DepartmentTextiles-Asia
Thobe
NameDress
Artist
Artist Not Recorded
Dateca. 1920s - 1930s
(not assigned)Ramallah, West Bank, Palestine Territory, Middle East or West Asia, ASIA
MediumLinen, silk
Credit LineGift of Florence Dibell Bartlett
Object numberA.1955.86.914
DescriptionOld #3353 Thõb (1920s or 1930s) (Fig. 22 and Plate 10) This dress is an unusual Ramallah winter dress. It is of black linen with typical Ramallah cross stitch embroidery, using mainly red silk, interspersed with some greens, reds, blues, purples, black, and white. What makes this dress so unusual are the full-length, narrow, rounded sleeves which are more characteristic of the Coastal Plain. The sleeves have three orange and red heremsy silk insets, or sawāʻid, which are decorated with Bethlehem couched work. There is also some gold metallic couching on the qabbeh, including a rosette with the sign of the cross in place of the cow's eye often found in the middle of the qõs.
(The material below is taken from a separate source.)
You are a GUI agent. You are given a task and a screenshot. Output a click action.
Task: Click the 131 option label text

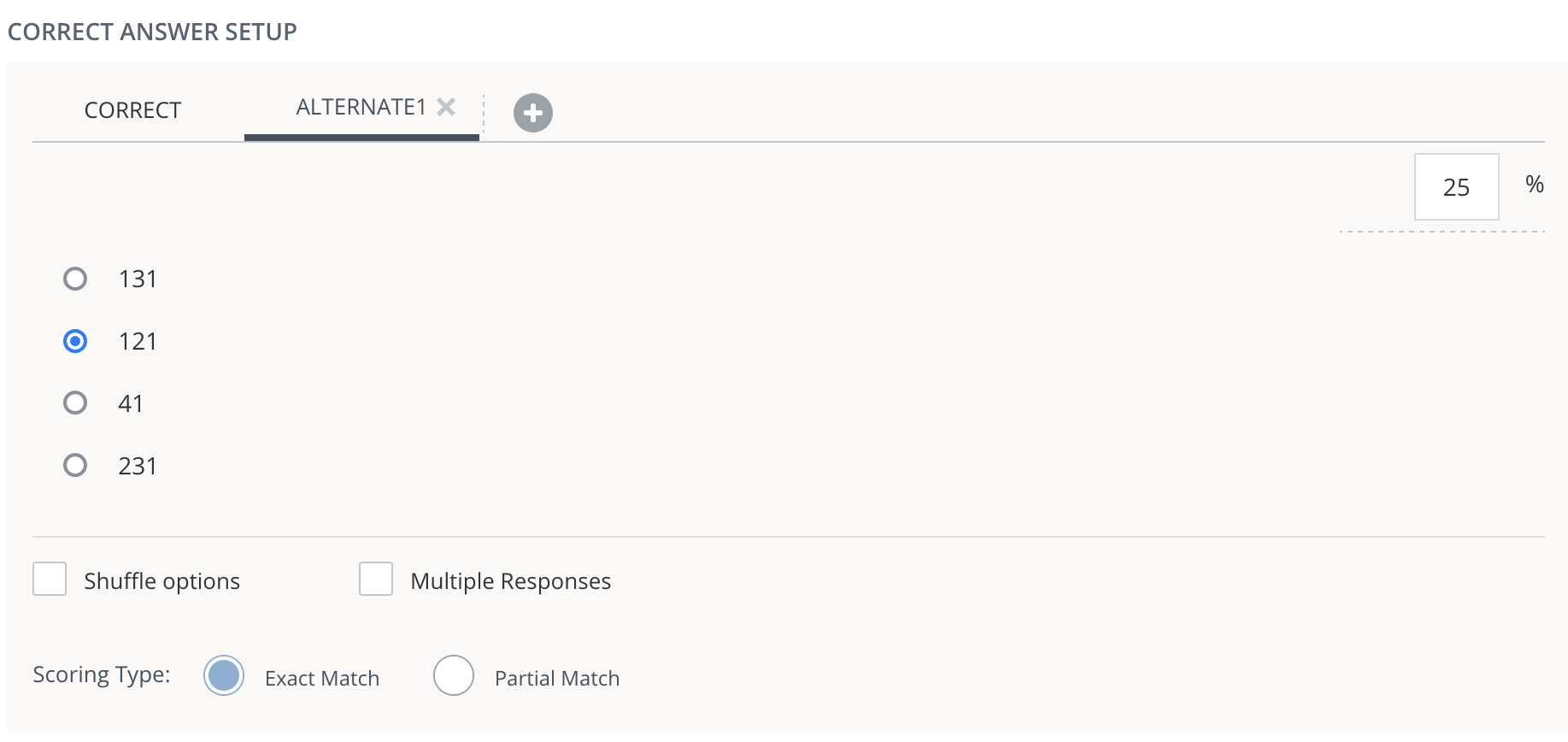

The yoke on the shoulders is of purple silk. Each half of the wide, embroidered, vertical bands on the front and back of the skirt is a mirror image of the other half. Starting from the right or left edge and moving toward the center of the bands, the motifs are: (a). zambūq (“lilies”); (b). waraq el-ʻaynab or ‘erq ed-dalia (“grape leaf or daliah branch”); (c). abu 'l- ‘aynān (“an eight-petal flower”). On top of the diyāl or back hem panel are three cocks (dik). This dress is quite similar, except for the cut of the sleeves, to one photographed by Grace Crowfoot in the 1930s (see Weir, Palestinian Embroidery, Pl. I). . Length: 137 cm. Width: 90 cm. (Palestinian Costume and Jewelry, Yedida Kalfon Stillman, 1979 ISBN: 0-82630490-7)Other: Cross-stitch pattern, book from Europe was used as a guide in the design (?)